Bu nedenle, mahkemece alacaklının alacağını, icra vasıtasıyla tahsili talebinde bulunmasında bir usulsüzlük olmadığı nazara alınarak, ödemenin takip tarihinden sonra yapıldığı kabul edilerek, icra müdürlüğünce dosya bakiye borç hesabından dikkate alınmasına karar verilmesi yerine, yazılı şekilde alacaklının, icra vekalet ücreti, icra masrafları ve ödeme bildiriminin alacaklıya ulaştığı kurulması tarihe kadarki, faizin tahsilini engeller şekilde, takibin tümden iptali yönünde hüküm kurulması isabetsizdir.

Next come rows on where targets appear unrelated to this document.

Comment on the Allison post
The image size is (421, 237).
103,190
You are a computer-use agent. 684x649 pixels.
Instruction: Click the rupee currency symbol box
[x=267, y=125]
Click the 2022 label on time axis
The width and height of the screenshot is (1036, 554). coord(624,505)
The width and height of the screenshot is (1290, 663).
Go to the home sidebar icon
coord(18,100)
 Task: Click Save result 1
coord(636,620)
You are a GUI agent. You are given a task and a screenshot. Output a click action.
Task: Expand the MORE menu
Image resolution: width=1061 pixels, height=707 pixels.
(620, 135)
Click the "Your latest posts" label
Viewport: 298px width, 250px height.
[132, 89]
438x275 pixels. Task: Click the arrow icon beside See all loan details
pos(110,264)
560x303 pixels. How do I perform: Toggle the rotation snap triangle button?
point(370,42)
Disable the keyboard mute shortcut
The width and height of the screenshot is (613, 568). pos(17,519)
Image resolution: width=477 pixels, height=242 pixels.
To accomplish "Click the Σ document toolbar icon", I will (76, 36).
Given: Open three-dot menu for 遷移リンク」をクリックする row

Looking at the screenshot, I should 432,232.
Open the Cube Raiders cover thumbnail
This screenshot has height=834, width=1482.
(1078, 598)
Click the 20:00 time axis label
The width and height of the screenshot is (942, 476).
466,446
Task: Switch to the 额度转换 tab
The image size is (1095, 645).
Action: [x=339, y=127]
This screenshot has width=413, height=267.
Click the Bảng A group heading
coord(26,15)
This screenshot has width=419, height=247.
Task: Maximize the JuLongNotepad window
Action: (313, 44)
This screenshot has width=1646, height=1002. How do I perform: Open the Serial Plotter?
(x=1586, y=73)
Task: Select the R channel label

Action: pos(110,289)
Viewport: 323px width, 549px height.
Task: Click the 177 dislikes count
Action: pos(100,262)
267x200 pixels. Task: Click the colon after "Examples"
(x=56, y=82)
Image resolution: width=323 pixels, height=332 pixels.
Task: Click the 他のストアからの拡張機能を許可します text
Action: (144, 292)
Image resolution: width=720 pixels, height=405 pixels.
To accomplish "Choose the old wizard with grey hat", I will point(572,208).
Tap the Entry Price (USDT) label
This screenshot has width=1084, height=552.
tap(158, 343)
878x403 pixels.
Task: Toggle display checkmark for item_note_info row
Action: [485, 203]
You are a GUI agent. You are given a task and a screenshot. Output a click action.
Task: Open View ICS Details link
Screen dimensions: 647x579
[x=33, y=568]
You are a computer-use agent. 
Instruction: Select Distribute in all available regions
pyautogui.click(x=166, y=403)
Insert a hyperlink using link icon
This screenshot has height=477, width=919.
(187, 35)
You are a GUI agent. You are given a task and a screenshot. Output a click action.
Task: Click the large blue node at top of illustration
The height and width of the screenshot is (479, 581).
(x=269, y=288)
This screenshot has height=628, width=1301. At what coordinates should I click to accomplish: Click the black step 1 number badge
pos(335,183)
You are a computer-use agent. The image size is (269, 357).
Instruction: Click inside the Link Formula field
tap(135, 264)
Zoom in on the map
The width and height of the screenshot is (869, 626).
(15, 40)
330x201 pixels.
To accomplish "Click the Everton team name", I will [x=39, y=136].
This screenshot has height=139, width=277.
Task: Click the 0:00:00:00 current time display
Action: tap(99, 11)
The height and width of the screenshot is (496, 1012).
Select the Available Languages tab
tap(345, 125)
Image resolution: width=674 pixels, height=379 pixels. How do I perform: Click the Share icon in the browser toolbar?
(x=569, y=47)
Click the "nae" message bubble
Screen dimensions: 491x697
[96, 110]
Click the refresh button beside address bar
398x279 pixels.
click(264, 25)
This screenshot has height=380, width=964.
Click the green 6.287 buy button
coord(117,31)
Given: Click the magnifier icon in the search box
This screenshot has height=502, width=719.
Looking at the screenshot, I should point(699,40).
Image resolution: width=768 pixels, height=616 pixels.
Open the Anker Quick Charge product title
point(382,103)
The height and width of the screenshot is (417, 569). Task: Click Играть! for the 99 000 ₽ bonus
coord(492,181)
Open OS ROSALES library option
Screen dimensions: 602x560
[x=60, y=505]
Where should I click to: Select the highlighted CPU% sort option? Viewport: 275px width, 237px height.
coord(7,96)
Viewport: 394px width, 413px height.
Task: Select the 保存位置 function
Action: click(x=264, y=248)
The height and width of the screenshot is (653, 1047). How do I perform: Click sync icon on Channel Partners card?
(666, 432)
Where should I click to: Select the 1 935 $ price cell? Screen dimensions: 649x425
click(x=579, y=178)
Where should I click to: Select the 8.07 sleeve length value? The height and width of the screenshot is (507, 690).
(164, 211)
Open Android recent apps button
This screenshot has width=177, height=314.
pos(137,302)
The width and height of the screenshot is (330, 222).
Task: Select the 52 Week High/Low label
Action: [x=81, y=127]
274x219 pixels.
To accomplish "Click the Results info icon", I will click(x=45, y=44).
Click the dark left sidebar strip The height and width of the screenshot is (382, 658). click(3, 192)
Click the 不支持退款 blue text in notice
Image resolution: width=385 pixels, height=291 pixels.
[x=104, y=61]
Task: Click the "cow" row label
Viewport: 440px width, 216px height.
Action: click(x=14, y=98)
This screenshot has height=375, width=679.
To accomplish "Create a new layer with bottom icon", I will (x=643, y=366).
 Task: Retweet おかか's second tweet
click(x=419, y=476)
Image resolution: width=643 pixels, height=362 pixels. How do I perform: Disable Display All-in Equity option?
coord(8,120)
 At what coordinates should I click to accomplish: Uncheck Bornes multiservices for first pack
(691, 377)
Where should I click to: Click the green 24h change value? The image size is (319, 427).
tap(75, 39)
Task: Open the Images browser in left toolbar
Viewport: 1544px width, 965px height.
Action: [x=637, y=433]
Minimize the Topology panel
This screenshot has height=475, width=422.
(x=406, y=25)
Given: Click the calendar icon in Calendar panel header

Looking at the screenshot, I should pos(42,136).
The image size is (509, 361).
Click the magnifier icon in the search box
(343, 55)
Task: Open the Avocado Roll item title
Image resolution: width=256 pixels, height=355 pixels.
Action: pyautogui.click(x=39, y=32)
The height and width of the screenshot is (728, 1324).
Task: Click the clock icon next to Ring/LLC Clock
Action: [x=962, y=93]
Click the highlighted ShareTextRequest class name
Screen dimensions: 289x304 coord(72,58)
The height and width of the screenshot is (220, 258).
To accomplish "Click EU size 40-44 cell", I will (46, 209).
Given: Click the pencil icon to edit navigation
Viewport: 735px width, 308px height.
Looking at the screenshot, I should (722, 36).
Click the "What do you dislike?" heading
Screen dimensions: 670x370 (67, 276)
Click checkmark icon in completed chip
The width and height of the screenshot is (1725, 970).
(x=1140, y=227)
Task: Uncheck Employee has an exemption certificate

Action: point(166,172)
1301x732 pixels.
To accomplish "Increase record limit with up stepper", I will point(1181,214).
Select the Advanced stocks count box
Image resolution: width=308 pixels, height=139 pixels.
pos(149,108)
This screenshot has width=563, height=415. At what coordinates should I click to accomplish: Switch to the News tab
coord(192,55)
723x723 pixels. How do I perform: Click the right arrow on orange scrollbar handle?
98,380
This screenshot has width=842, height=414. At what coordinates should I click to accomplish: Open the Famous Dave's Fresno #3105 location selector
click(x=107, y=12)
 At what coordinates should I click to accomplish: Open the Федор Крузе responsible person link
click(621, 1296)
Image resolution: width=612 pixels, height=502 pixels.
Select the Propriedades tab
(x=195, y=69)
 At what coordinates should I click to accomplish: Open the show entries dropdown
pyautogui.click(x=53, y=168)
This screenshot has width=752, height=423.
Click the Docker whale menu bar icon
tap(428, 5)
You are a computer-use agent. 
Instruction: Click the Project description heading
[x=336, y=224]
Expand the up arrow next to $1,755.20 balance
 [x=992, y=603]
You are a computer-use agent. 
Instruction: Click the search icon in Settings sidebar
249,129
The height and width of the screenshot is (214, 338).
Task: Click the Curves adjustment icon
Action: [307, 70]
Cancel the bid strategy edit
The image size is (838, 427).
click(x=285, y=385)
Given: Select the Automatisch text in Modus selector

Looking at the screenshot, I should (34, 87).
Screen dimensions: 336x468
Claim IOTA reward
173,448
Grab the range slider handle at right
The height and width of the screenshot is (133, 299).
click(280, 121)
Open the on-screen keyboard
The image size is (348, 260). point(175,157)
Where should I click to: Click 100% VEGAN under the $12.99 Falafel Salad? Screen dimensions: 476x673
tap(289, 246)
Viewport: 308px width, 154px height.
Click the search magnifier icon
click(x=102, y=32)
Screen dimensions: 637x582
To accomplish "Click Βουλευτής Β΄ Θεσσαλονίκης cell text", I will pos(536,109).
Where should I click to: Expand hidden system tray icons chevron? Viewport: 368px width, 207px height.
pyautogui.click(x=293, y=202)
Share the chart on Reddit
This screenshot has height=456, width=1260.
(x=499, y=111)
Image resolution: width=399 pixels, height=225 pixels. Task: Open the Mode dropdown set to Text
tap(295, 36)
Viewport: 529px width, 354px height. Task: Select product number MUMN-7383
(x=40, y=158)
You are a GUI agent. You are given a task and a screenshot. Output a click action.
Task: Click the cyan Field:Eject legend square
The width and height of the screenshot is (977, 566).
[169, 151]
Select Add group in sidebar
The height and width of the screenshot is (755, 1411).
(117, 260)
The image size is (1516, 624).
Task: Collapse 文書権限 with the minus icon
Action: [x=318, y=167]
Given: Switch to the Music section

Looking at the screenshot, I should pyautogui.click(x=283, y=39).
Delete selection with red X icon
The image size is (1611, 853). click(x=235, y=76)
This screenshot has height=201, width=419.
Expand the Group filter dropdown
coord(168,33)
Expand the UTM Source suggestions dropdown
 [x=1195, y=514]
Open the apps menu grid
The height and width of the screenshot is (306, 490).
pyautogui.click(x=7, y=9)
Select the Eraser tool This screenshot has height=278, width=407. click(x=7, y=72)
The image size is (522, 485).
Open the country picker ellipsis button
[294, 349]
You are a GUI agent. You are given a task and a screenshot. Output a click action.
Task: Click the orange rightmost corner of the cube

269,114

KARAR : Alacaklı vekilinin temyiz talebinin kabulü ile mahkeme kararının yukarıda yazılı nedenlerle İİK.nun 366. ve HUMK.nun 428. maddesi uyarınca BOZULMASINA, taraflarca HUMK.nun 388/4. (HMK m297/ç) ve İİK.nun 366/3. maddeleri gereğince Yargıtay Daire ilamının tebliğinden itibaren ilama karşı 10 gün içinde karar düzeltme isteğinde bulunabileceğine, 22.11.2012 tarihinde oybirliği ile karar verildi.